The Academy of American Poets announced on January 15 that Arizona Poet Laureate Alberto Ríos has been elected Chancellor of the Academy of American Poets. This is a highly distinguished, honorary position that has been held by some of our country’s most prominent poets, including Marianne Moore, W. H. Auden, Elizabeth Bishop, Lucille Clifton, Adrienne Rich, Yusef Komunyakaa and John Ashbery.

As a member of the Board of Chancellors, Ríos will consult with the organization on matters of artistic programming, serve as a judge for the organization’s largest prizes for poets and act as an ambassador of poetry in the world at large.

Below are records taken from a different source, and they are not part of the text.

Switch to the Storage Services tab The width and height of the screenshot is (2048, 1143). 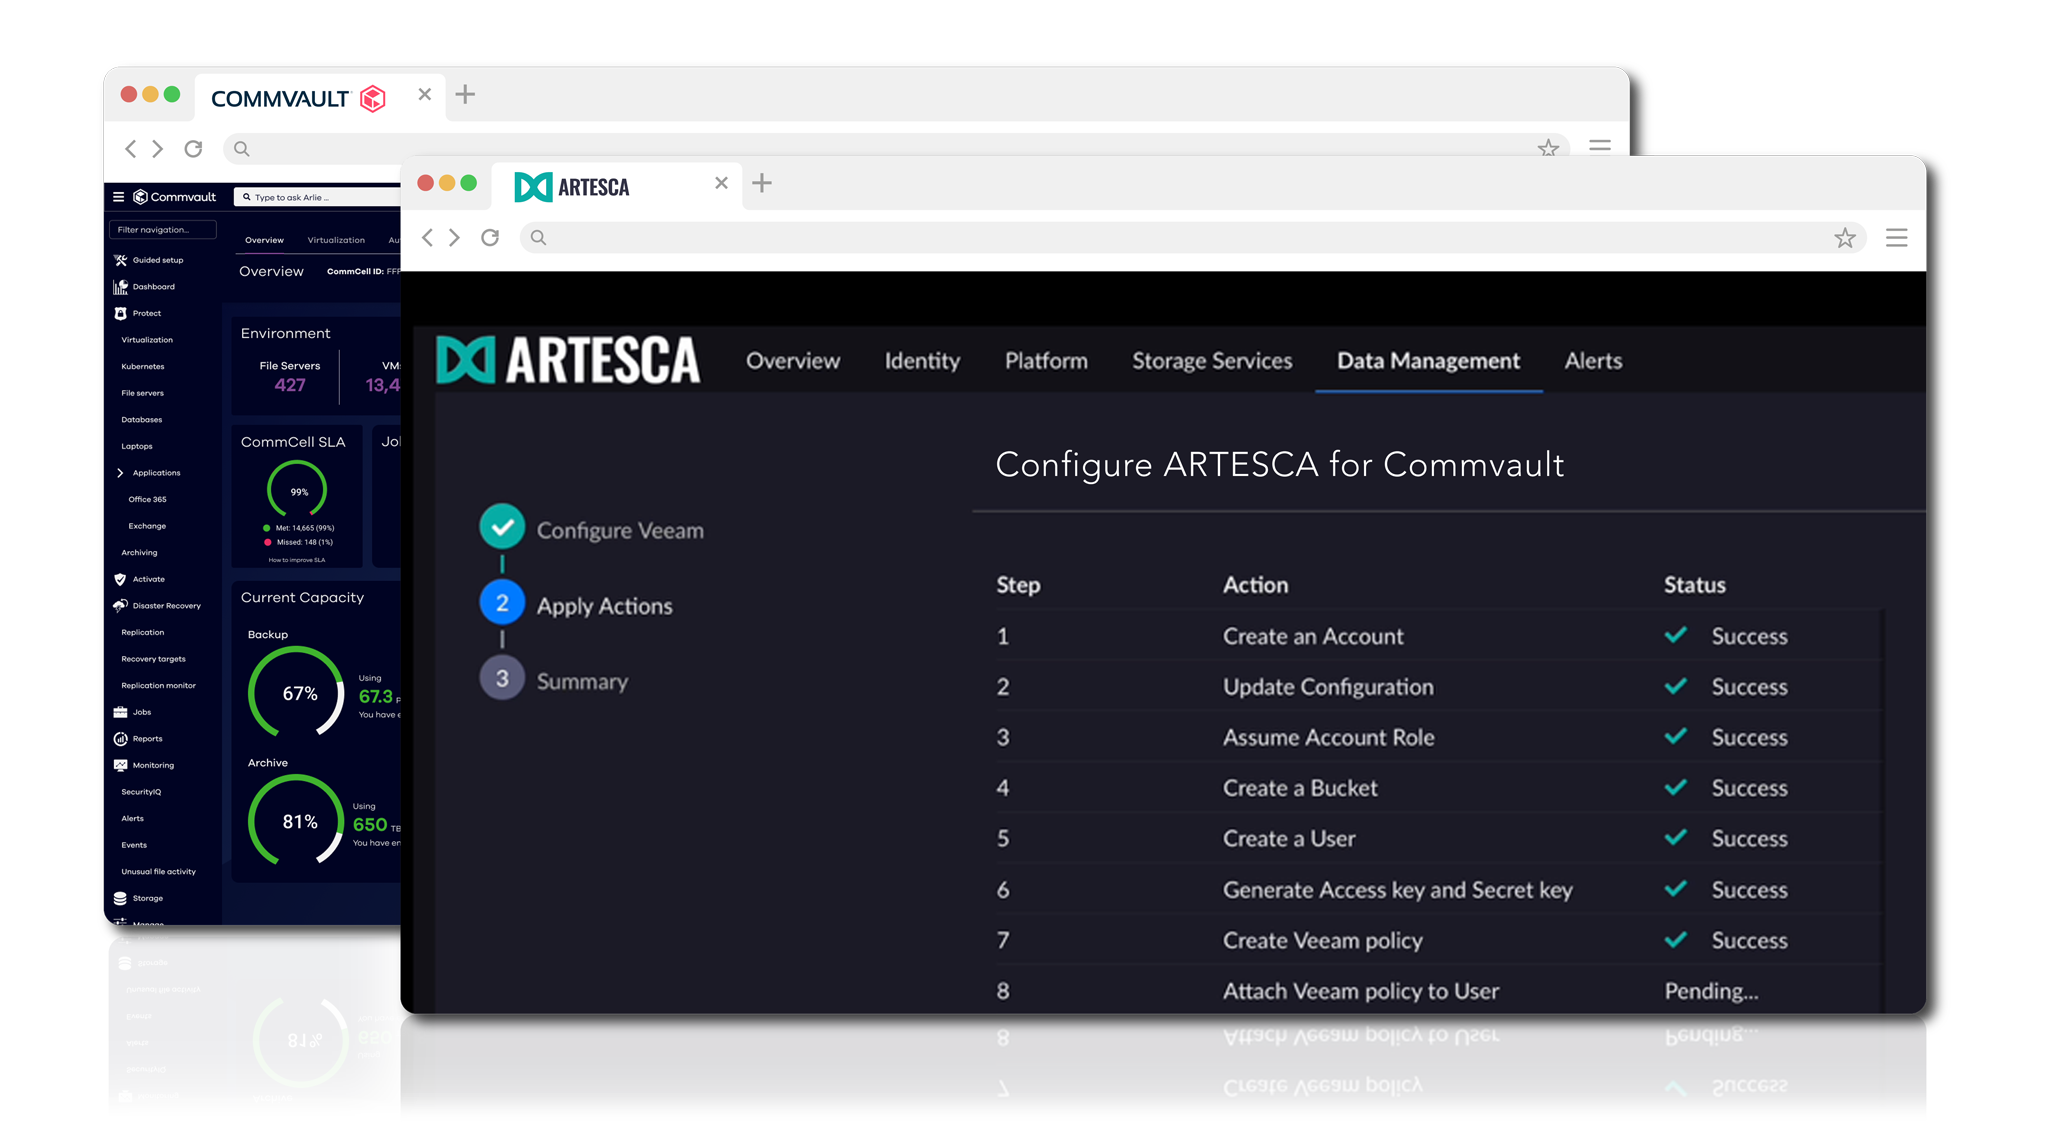1212,361
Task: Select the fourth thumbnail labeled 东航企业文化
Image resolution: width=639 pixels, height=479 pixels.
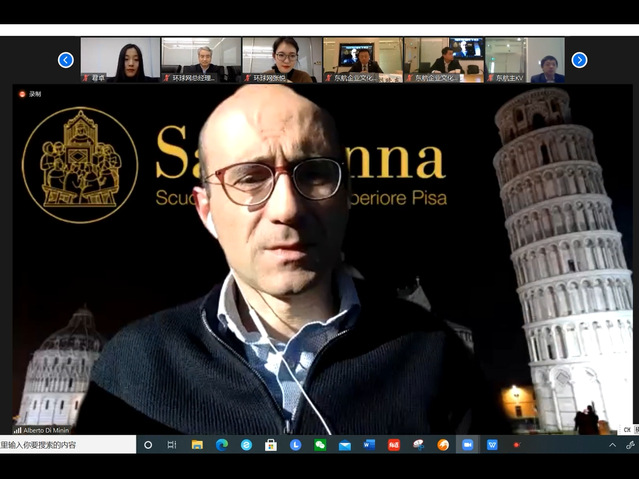Action: point(363,60)
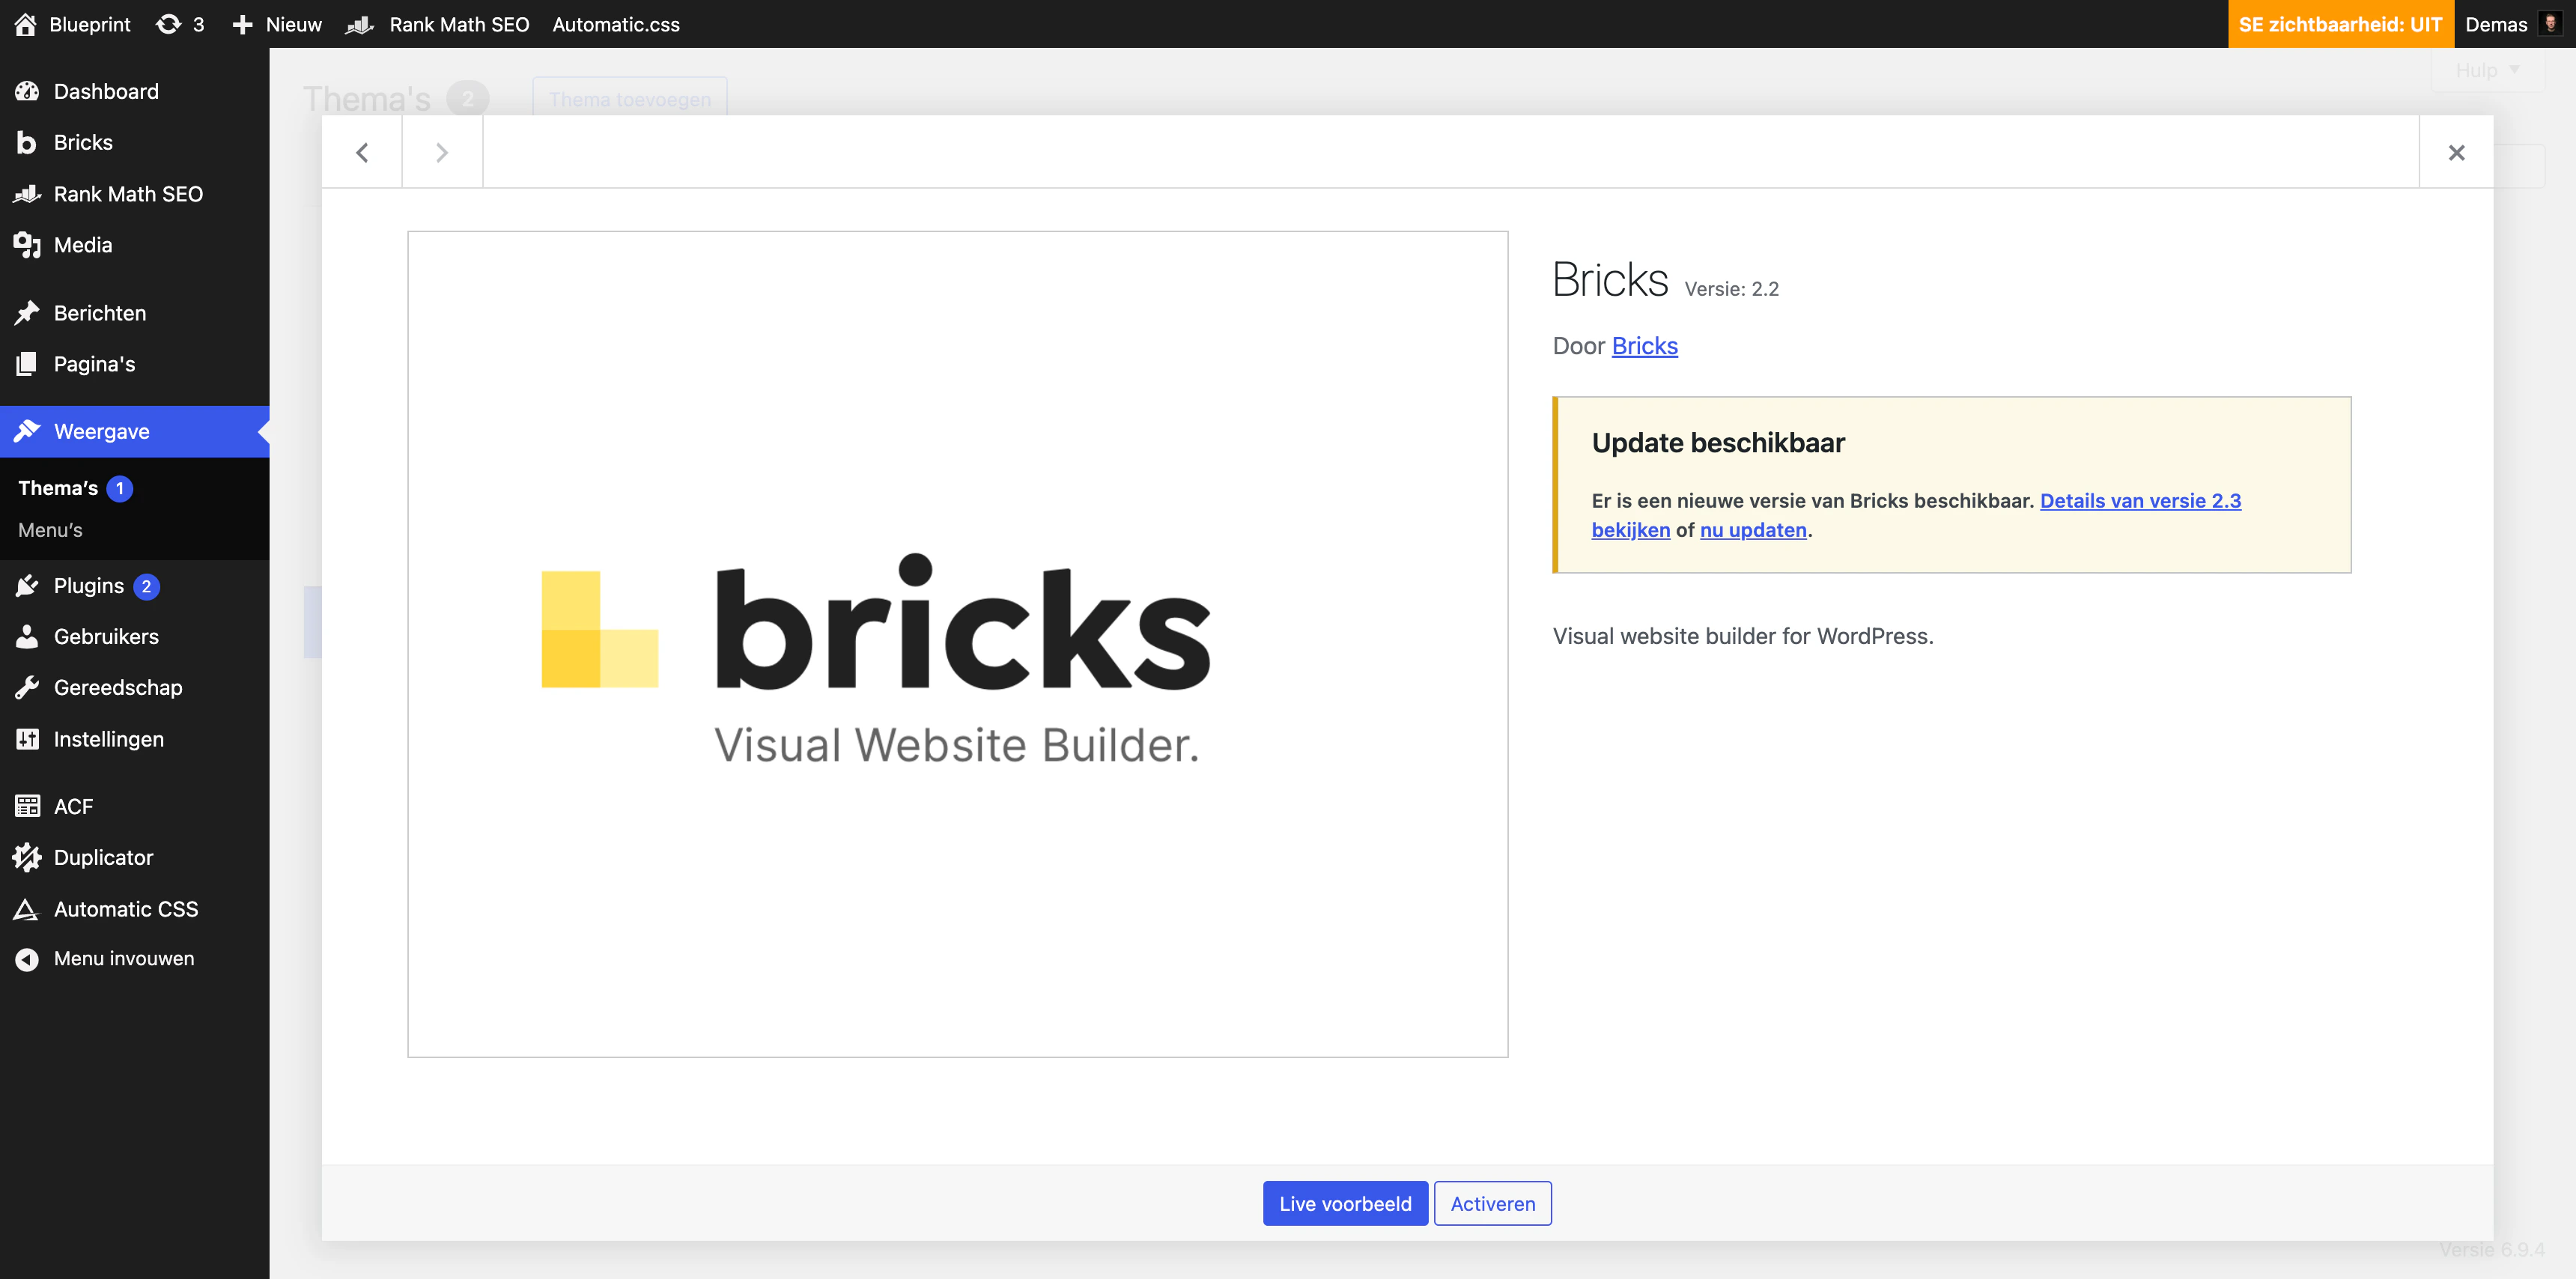Open Automatic.css in the admin bar
Image resolution: width=2576 pixels, height=1279 pixels.
click(615, 24)
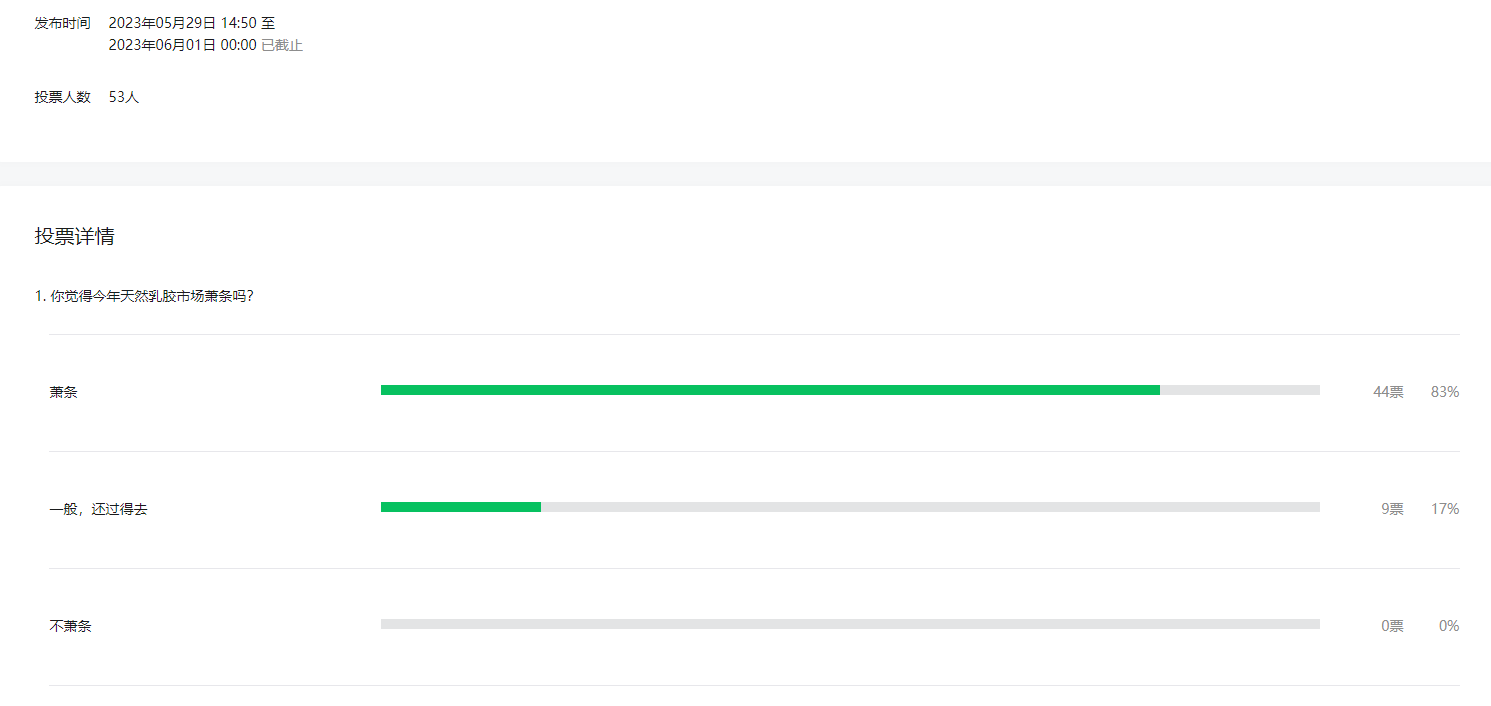
Task: Click the 一般，还过得去 option label
Action: [98, 509]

“Being elected a Chancellor of the Academy of American Poets is an acknowledgment of the fact that Alberto Álvaro Ríos is among the most important contemporary poets now producing major work in the U.S.,” says Cynthia Hogue, Professor of English at Arizona State University. “The Academy of American Poets singles out artists who have a demonstrated track record of national service to the arts, broadly speaking, and specifically, to the field of poetry.”

According to Tyler Meier, Executive Director of the University of Arizona Poetry Center, “This appointment amplifies Ríos’ work as the inaugural state poet laureate of Arizona, providing an even broader platform for the public life for poetry he’s been working to create in the American southwest for the past thirty years.” He adds, “Ríos’ appointment shines an even brighter light on the concerns and pleasures of his work: on the rich borderland desert geography of Arizona, on memory as story maker and keeper, on the pleasures of sensory experiences that alter regular perception just enough that the world feels suddenly new, and raw and thrilling again.”

This is only the latest in a long line of honors the poet has received, having previously been awarded fellowships from the Guggenheim Foundation and the National Endowment for the Arts, six Pushcart Prizes and the Arizona Governor’s Arts Award. In August 2013 Rios was named Arizona’s first state Poet Laureate.

Reflecting on his new appointment, Rios said, “From a first-grade desk at Coronado Elementary School in Nogales, Arizona to the Academy of American Poets board of chancellors: This has been one long, unpredictable and wonderful road trip, with many miles yet to travel. It’s been a voyage of language and thought, which I think is a good story in today’s world.”